Schenk’s star shone brightly, but not alone. Angela Gheorghiu portrayed a Mimi whose health but not her spirits slowly withered away, while Joseph Calleja played an emotionally-wrecked Rodolfo witnessing Mimi’s gradual but certain demise. Gheorghiu nurtured her sweet tonal quality with the care of a mother tucking her child into bed. If the Romanian soprano had any fault, she harbored a tendency to sing at her own pace, with nary a peek at conductor Dan Ettinger, particularly during her Scene I solo aria. Calleja began the evening with some hesitation, but warmed up on time to find boundless comfort and confidence in Che gelida manina. As he sang the line: “E come vivo? Vivo! / And how do I live? I live!” he acted as though he really meant it. His Rodolfo, like Gheorghiu’s Mimi, was entirely believable.

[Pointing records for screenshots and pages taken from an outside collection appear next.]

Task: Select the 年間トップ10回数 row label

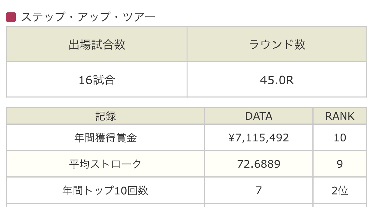Action: point(106,190)
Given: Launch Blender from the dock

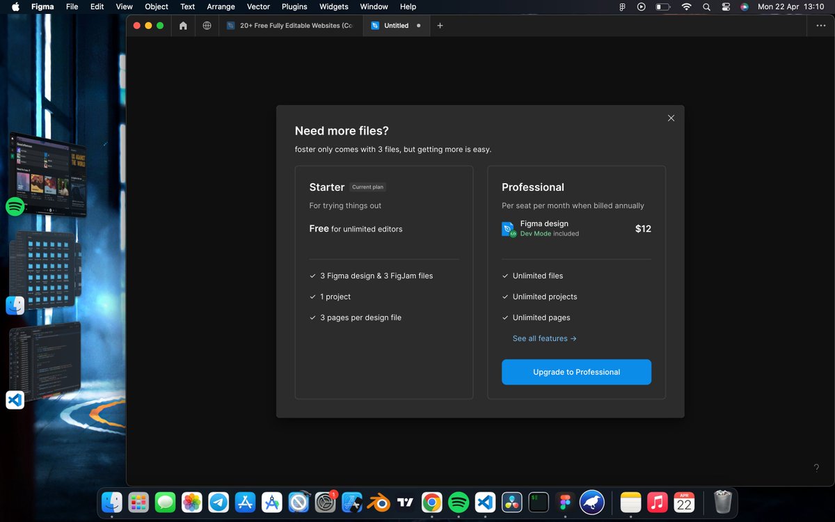Looking at the screenshot, I should tap(378, 502).
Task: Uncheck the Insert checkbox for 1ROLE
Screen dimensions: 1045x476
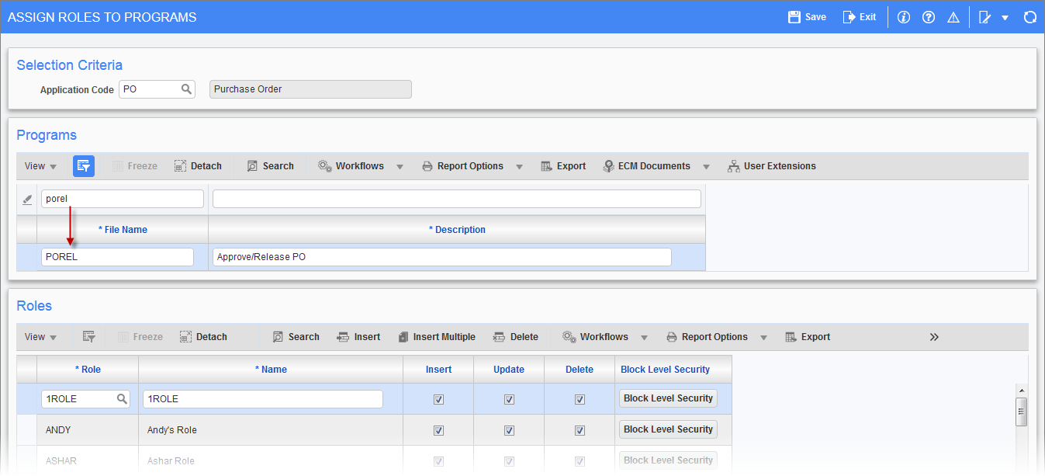Action: click(x=438, y=398)
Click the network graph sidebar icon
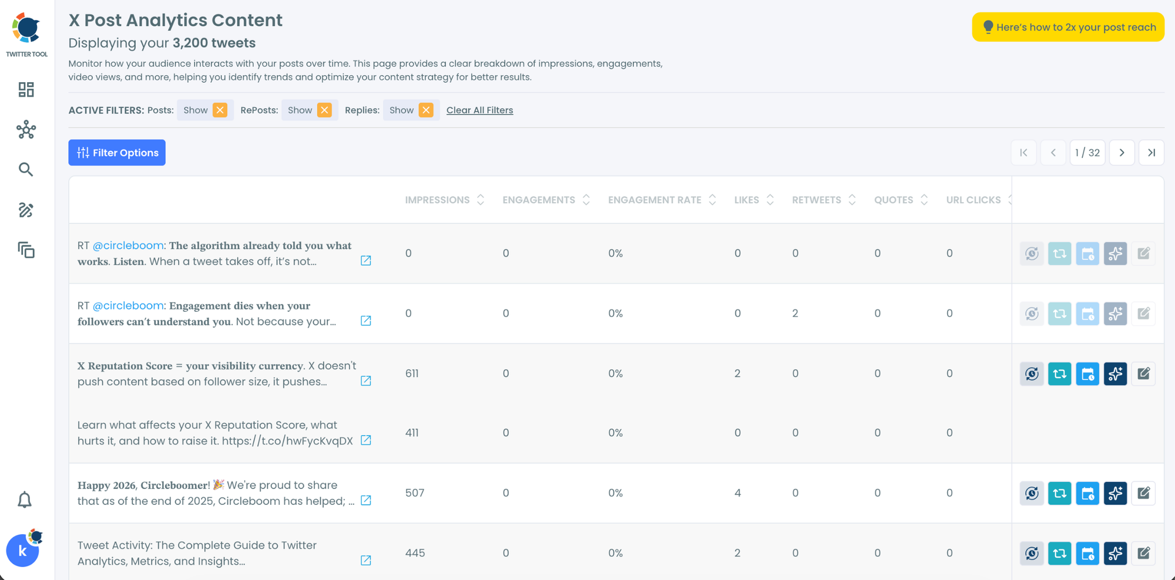The width and height of the screenshot is (1175, 580). tap(26, 130)
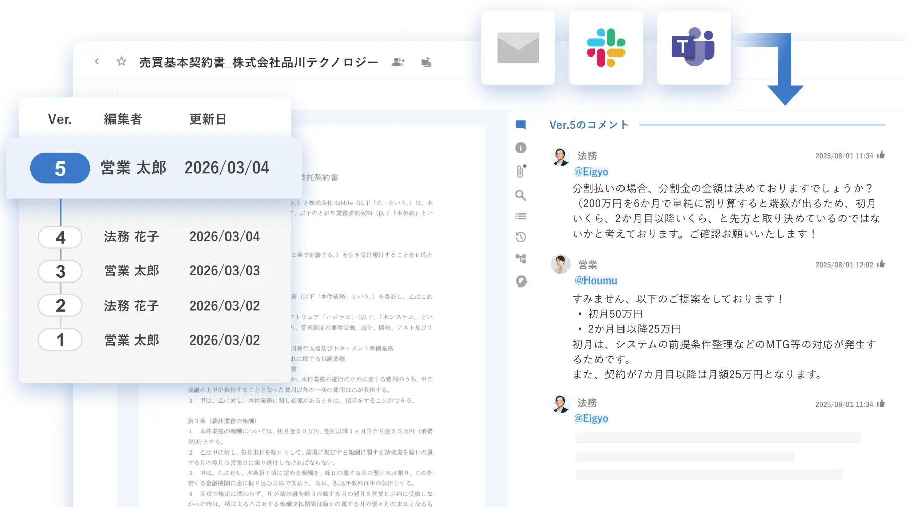Open the attachments paperclip icon

point(520,172)
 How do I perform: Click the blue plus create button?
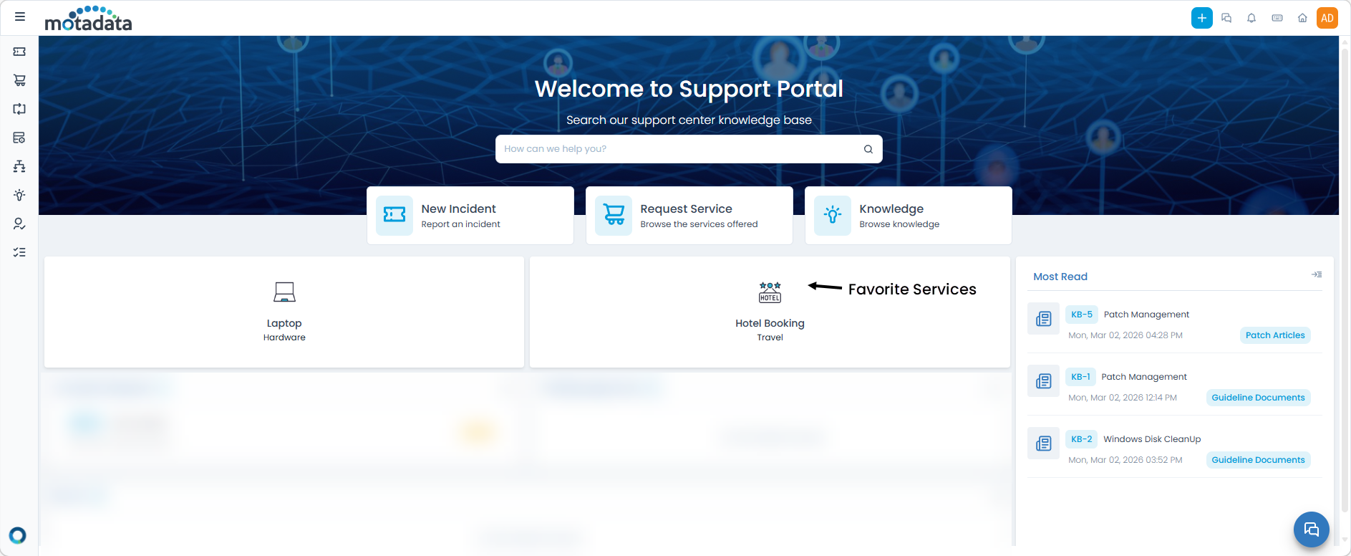(1201, 18)
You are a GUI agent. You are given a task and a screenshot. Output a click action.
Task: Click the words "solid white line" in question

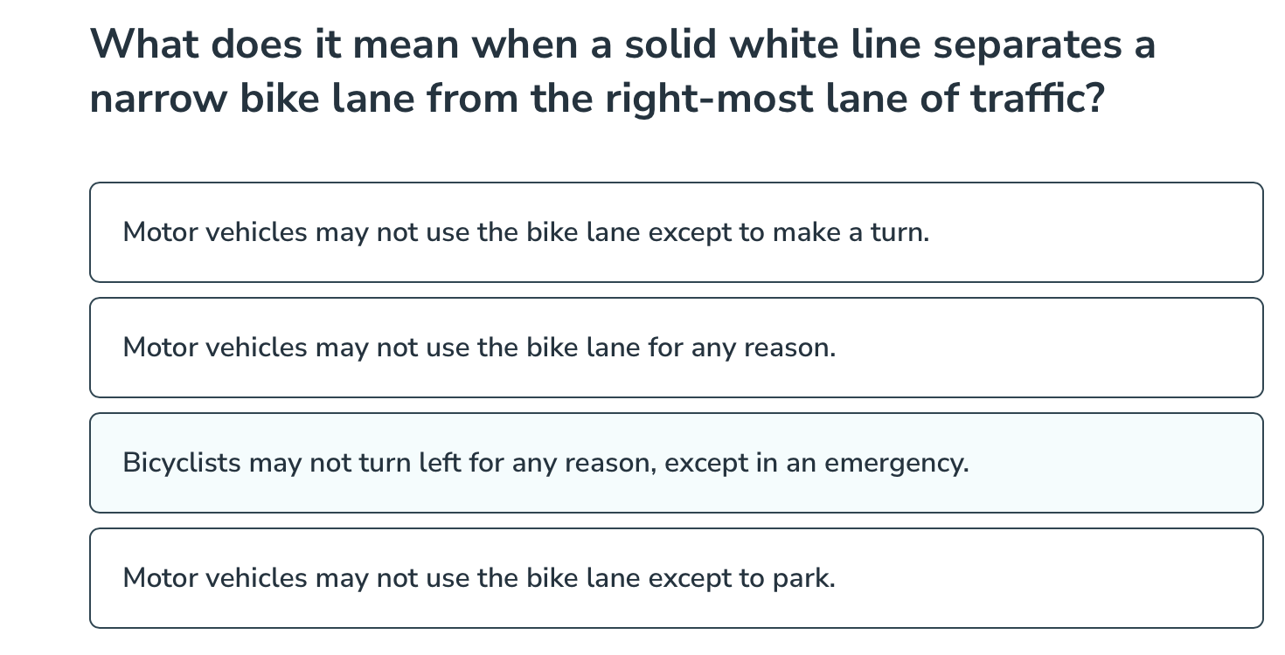pyautogui.click(x=772, y=44)
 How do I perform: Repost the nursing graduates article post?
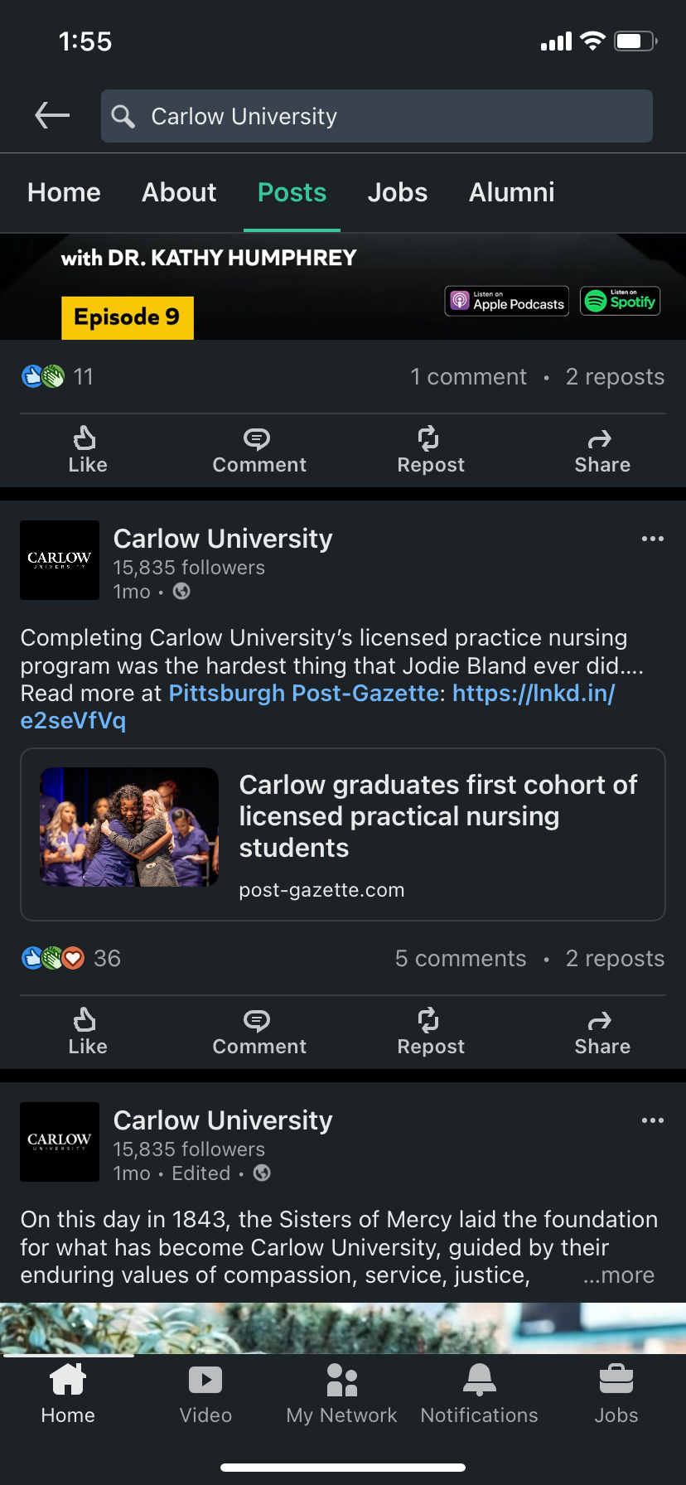[x=430, y=1031]
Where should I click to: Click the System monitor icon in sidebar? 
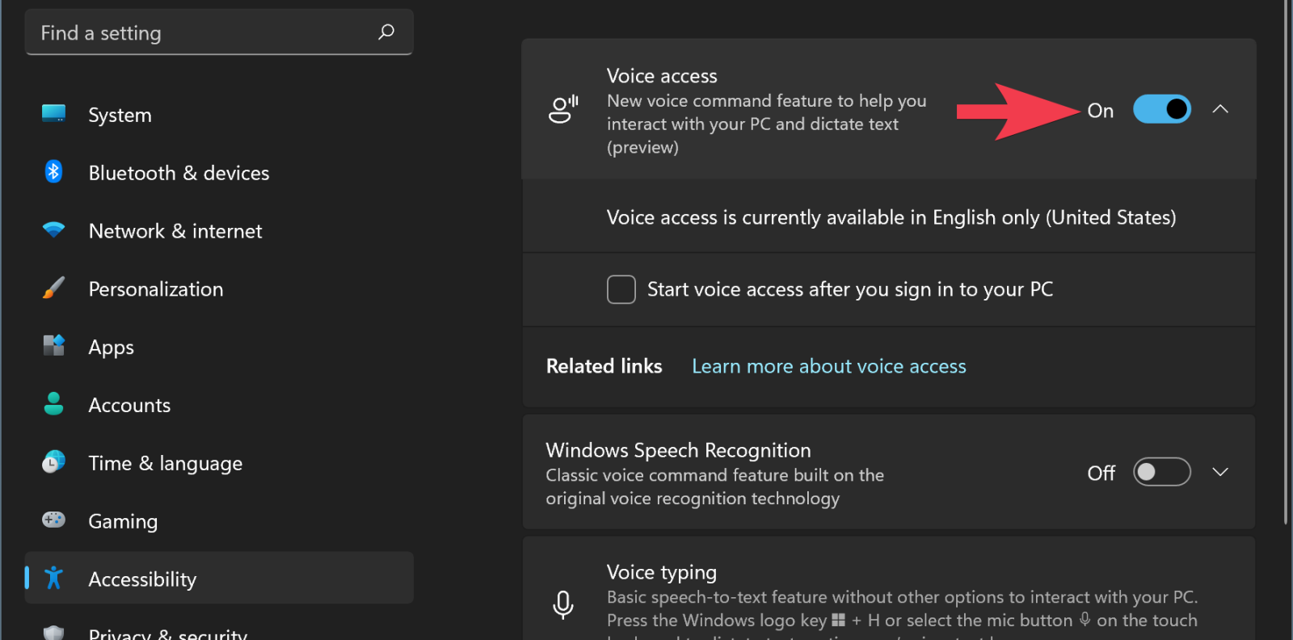tap(53, 114)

When he cried Mimi’s name towards the opera’s finale, he oozed so much melancholic doom that, after the orchestra’s final note, the audience remained silent for a few seconds to regain composure before erupting in unreserved jubilation. Levente Molnar was reckless with his rhythm and pitch at Marcello’s Scene I entrance, but otherwise recovered well. Dramatically, Molnar expertly balanced his duo role of Rodolfo’s comedic muse and emotional support with an effortless ease. Christian Rieger, as Schaunard, held sway with vigorous baritonal security, while Laura Tatulescu, as Musetta, flourished as an outwardly whimsical but inherently good-natured Parisian darling. Impossible as it may sound, Alfred Kuhn, approaching his fiftieth year as a professional singer, stole dramatic glory by exacting a deliriously funny Benoit.

Dan Ettinger’s conducting was uneven, with moments of brilliance followed by bouts of mediocrity. At times he let Puccini’s legato lines fly with sweeping boldness, but at others he barely bothered with the composer’s exquisitely crafted dynamics and tempi.